Accident information comparisons

 

Safety and accident related information is available at the websites of airlines, but you will find more of it if you use Google. There were also a couple of interesting peculiarities in the data, where it seems possible that the airline was hiding information. See also Part 1, this post is part of our “Is aviation safety a shameful thing?” project.

In this part two I will compare the number of safety/accident related links that were found by the airline’s own search to the number found by Google when it was limited to the website in question. Both link counts are also analyzed against against information about the airlines and their home countries. The intention is to find out how open airlines are with this information. Absolute numbers show how much information is available, relative numbers show how well it can be found with the search provided by the airline and might give a hint about how desirable it is to the airline to show that information. Comparison with other data might reveal factors that are common to airlines with high or low number of links.

I searched through 46 airlines. Figure 1 shows the raw link counts. The x-axis shows how many links were found and the y-axis shows the number of airlines that had that count. The large blue and orange bars at x=0 show that for many airlines the homepage was a poor choice for finding safety or accident info.

On the other hand Google is able to find information (yellow and green bars) on both subjects and in some cases quite a lot of it. It should be noted that I only counted to 10, if there were more links I ignored them. This document of the raw data shows in more detail which links were accepted to this data set.

Links to anything that the passengers would find out during the trip, such as pre-flight safety announcements, were rejected. Another category that was not accepted were links to insurance terms and conditions.The reason being that I am interested in what “extra” information is available at the website.
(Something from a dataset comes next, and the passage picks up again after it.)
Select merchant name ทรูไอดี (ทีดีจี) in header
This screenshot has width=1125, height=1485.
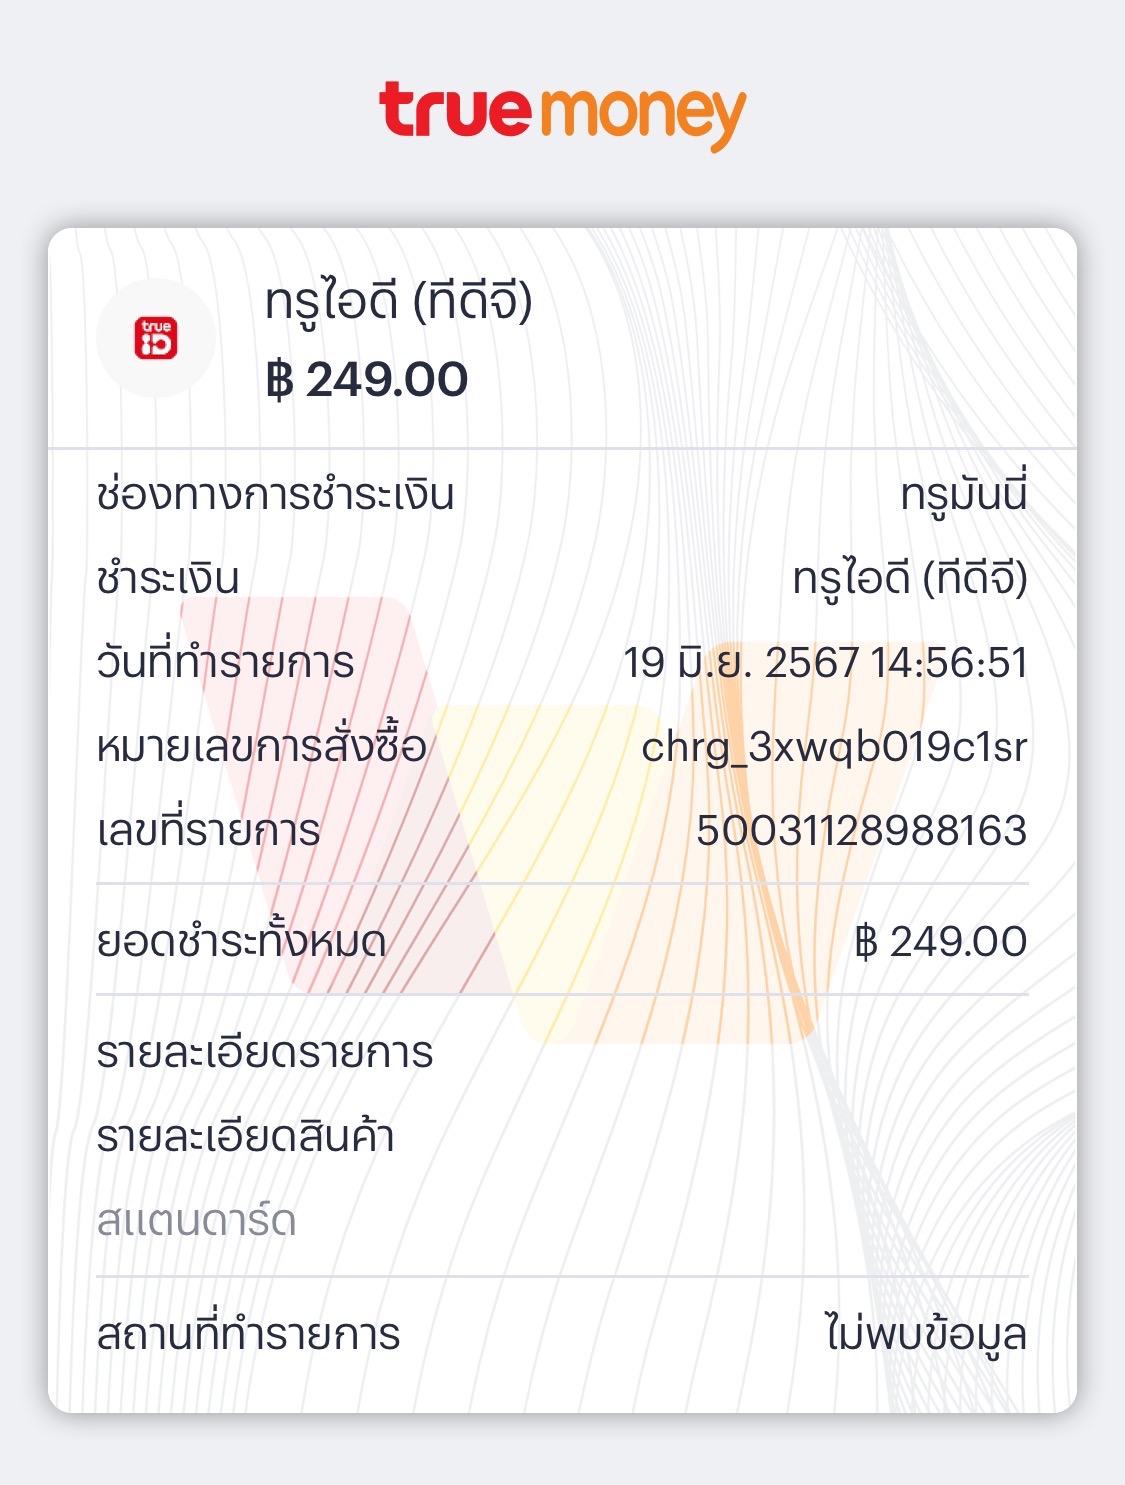pos(398,301)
Figure 1. Number of links found for both searches and words.

I’d like to be a little cautious when making conclusions based on this data, mainly due to the low number of airlines, but also due to the data gathering process. Namely it was done by me alone without much help. In my experience this leads to a less rigorous result than a group effort. But one thing seems to be pretty certain: Google is better in finding this information than the search functions on the airline web sites.
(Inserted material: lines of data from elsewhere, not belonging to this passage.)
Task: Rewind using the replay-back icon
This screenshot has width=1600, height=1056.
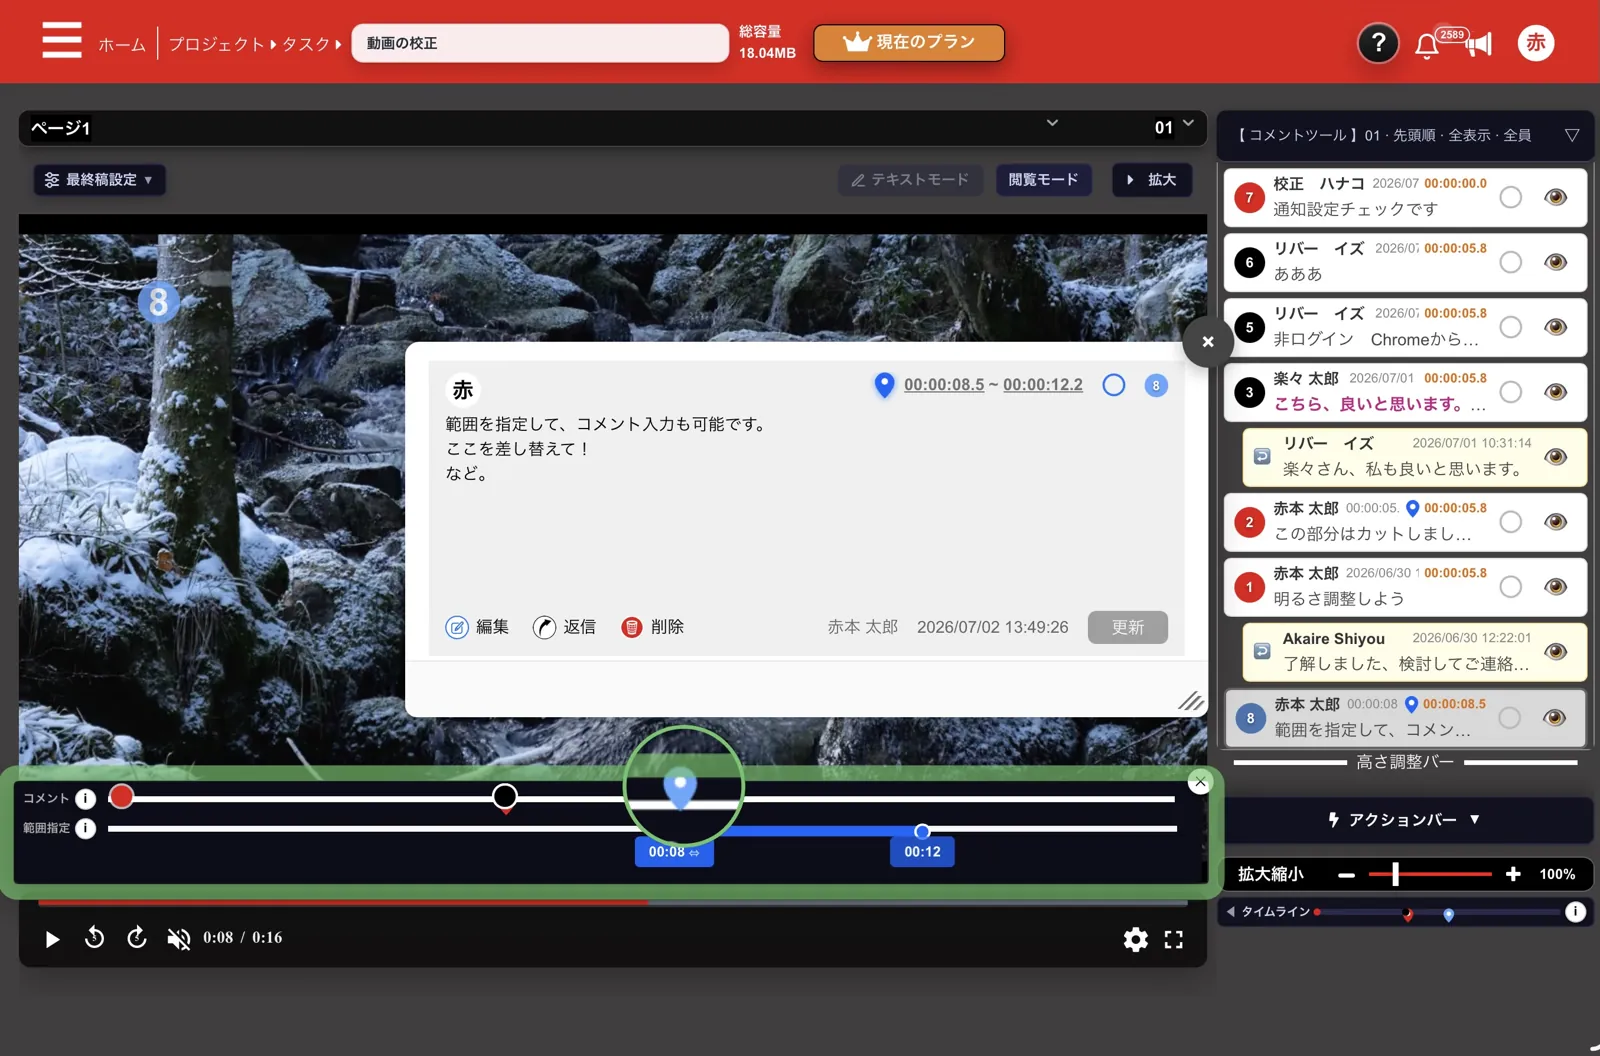Action: pyautogui.click(x=94, y=938)
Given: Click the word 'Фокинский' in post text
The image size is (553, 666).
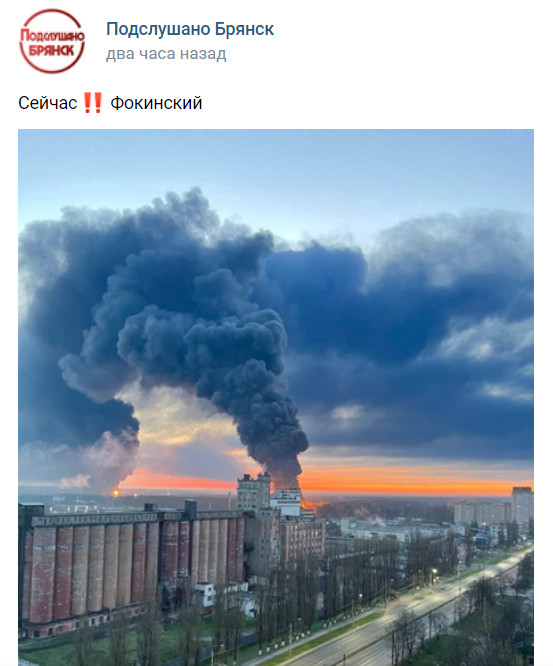Looking at the screenshot, I should 156,103.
This is true even if those 12 airlines that didn’t have a search are removed from the zero column. For the whole set, when the number of links found for one airline by one search is summed; Google finds more links in 39 cases while in only two cases the homepage search returns more results (Qantas 5 vs. 4 and Czech Airlines 7 vs. 5)
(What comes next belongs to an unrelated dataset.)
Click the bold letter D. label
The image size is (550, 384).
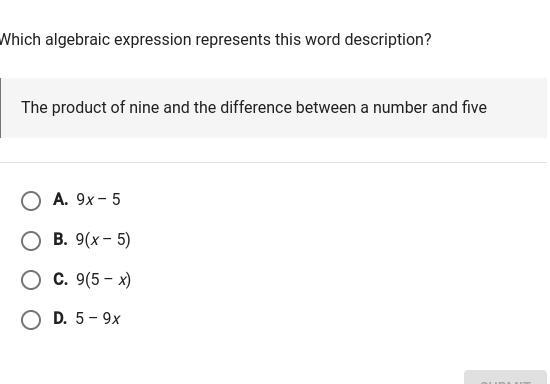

At least one of the airlines uses Google to power their search (US Airways). This offers an interesting comparison: US Airways homepage search found 3 safety and 1 accident related link, while the general google search found 1 safety and 7 accident related links.

While I was not logged in to my Google account, it is possible that Google had picked up on the fact that the same computer had been intensely searching for accident info for several days and used this knowledge to show what was most interesting to me.

A more sinister explanation is that the results by the search provided at the homepage have been filtered not to include what I was looking for. Searching the US airways site with the site’s search for “1549” gives (18 March 2012 ) one result about a general chronology of the airline and tells that some results have been omitted. If one includes those, four more links to the same chronology are included. It is still possible that this is a result of some more general decision not to include parts of the web site in the site search, but I’d say there is a good possibility that this is intentional.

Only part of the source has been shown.